In recent years a number of people have expressed to me their interest in pursuing theological training. It is great to hear their journey and desire to study the Scripture and theology. Our conversations have prompted me to think about sharing my thoughts on theological training in a series of blog posts.
In this first post I want to ask the critical question:
Why bother? That is, if theological training does not help us to embody Christ's life, death and resurrection
in real life, then why bother?
I don't have the last word on this. But I will share a few thoughts. It may help if I share my own story. I came to faith when I was a teenager. I always wanted to serve God, and was always active in my local church. But it was more than 10 years later that I felt a strong sense of call to go into ministry. After a lot of prayers with my wife, I decided to leave my career to go to a Bible college to study. The good thing about having been a Christian for so long was that I had had the time to (1) read the Bible over 10 times before studying theology; (2) have a good experience in serving in local churches; and (3) have a solid non-church-related work experience.
But before I finished my theological training, I was asked to join the pastoral team of my church. And in a few years I was ordained. Life was really tough at the time. Ministry was hard work, and emotionally draining. We had little money. My wife had to work full-time. I also had to work part-time outside the church for extra income. At the same time, I taught as a tutor in my Bible College. In addition, I continued with my own theological studies, and started an MPhil, in which I engaged in serious research in Biblical Studies. The hectic lifestyle eventually took its toll, and I resigned from ministry to concentrate on my studies.
In the meantime I did more part-time work while I finished my research degree. The subsequent years were more part-time and full-time non-church-related work. I found it a valuable experience to be in the real world again after years of theological training and pastoral ministry. I viewed my work differently, for my studies in the Scripture had helped me to understand better the world that God created.
Years later God gave me a new job to work in an overseas relief and development Christian organisation. Soon I started my PhD on Biblical Studies as a part-time student, while continued to work part-time in that organisation. I am now half way through my PhD. I am not sure whether I am smart enough to finish it. But I will give it my best shot.
So much for my story. But as you can see, in all these years I have had the opportunity to engage in the real world in one way or another. I get to see people from all walks of life, including people from different faiths. I get to talk with them and listen to their cry. And at the same time I engage in theological training. This has been a very enriching experience. I find myself engaging in the Scripture and the real world at the same time. It is not just about theories, or merely about "what works in practice". It is about critiquing the world and its culture with the Scripture, and at the same time allowing real life stories to enrich my own understanding of the Bible.
All that said, I am not suggesting that everyone should do the same thing. There is nothing wrong to take a few years off to engage in full-time theological training. Some may study for one year, simply to consolidate their faith. Others may do two years simply to study the Scripture, but with no intention to become a minister. For some others, it may turn out to be many years of academic studies, if God intends them to teach at seminaries.

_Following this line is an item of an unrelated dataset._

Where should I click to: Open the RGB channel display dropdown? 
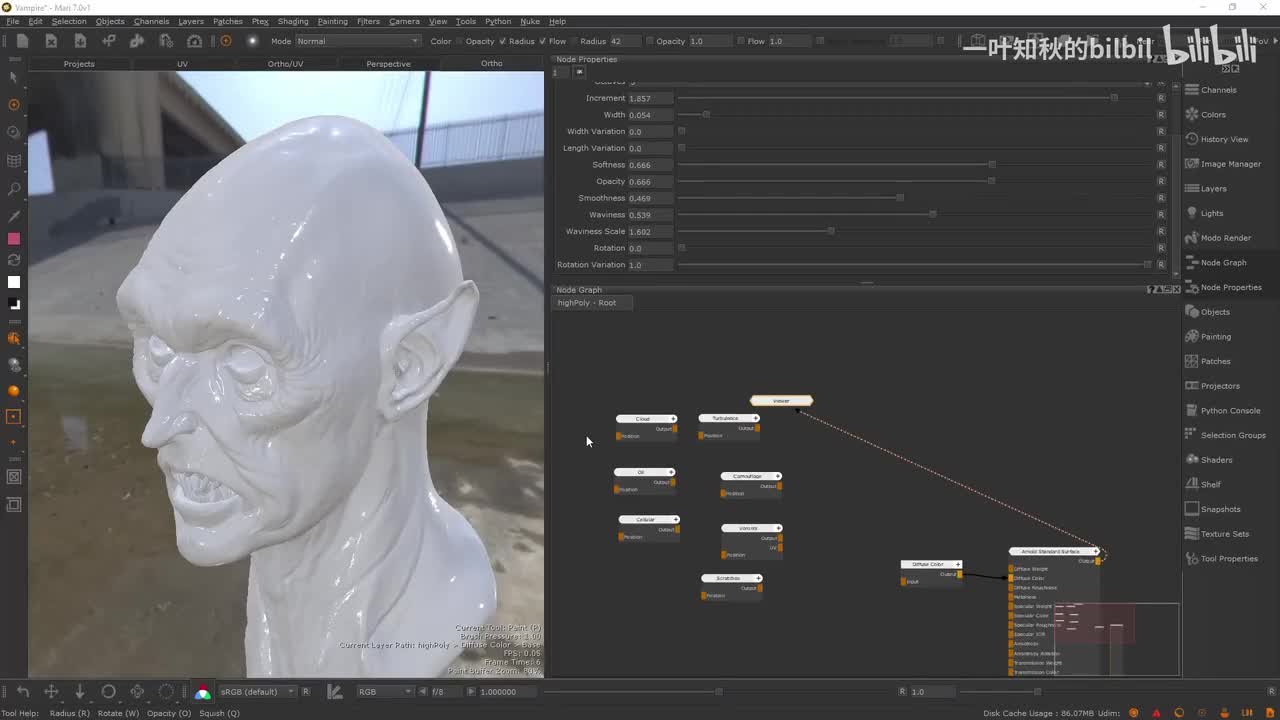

What I am trying to say is that
one should always endeavour to embody the gospel in real life - that is, where people are. We need to hear the stories of the poor and the rich, the unlearned and the educated. We need to get to know people from different cultures, and appreciate what God is doing in their lives, even though we have very different life experiences. We need to identify with the poor and needy, and stand in solidarity with the marginalised and disadvantaged.
My own experience is that I can never be prefect when it comes to these things. But it has been a profoundly enriching experience. The Scripture comes alive when we engage with real people in the real world. If we do theological studies for the sake of study alone, why bother?